Cliff Lloyd, international product marketing manager for NXP, notes that the mobility market “is not strictly smart phones and tablets.” It also includes handheld devices such as scanners used on production lines, in supermarkets and other stores and businesses.

“What we have focused on in recent years is reducing the customer's application costs,” says Cliff Lloyd, international product marketing manager for NXP Semiconductors.“Companies that design these products may use application-specific integrated circuits (ASICs). They will use standard logic as glue logic to connect the various ASICs together in the various applications. They need buffers, translators or something of that nature,” says Lloyd.
Auto to drive sales
Selburn says automotive and industrial applications will also drive standard logic the next few years.
“Automotive use standard logic has gone up about 20%,” he says. “That market is a driver but is small compared to PC.”
Deepali Chugh, product marketing manager for Texas Instruments, based in Dallas, says that TI is seeing standard logic demand from the industrial segment improving compared to last year.
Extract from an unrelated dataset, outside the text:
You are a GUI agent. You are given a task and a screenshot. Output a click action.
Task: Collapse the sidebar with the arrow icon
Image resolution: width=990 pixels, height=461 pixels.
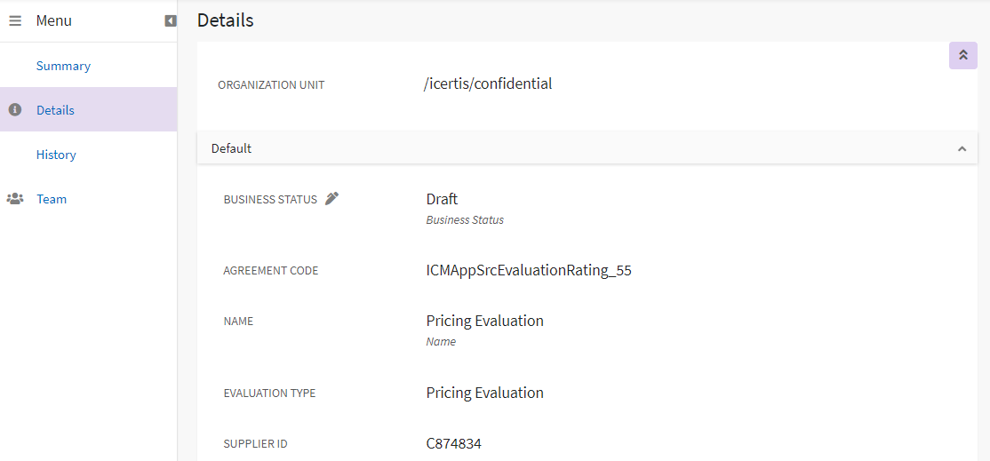171,20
“Demand for standard logic in industrial equipment is growing across the board," she says.
She notes that the industrial segment is very broad and includes test and measurement equipment, building automation, scanners, medical equipment and flow meters in other equipment.
While global standard logic revenue will decrease in 2013, there will be a modest increase in prices, according to Selburn.
“There won’t be large increases, only about half a percent to 1 percent each quarter,” Selburn says.
He adds that supply and demand for standard logic “are fairly well-balanced so these price increases are kind of in line with the consumer price index.”
Price increases will likely be temporary as buyers at large companies will negotiate to get lower prices.
Some suppliers are working with OEM customers to reduce costs for standard logic.
“What we have focused on in recent years is reducing the customer's application costs,” says Lloyd. “We have addressed that by our combination logic devices. Instead of buying two components for printed circuit board, we combined the two into one.”
He says such integration reduces purchasing and inventory costs for an OEM because the OEM “only has to carry one component.” The customer also has lower placement costs on board.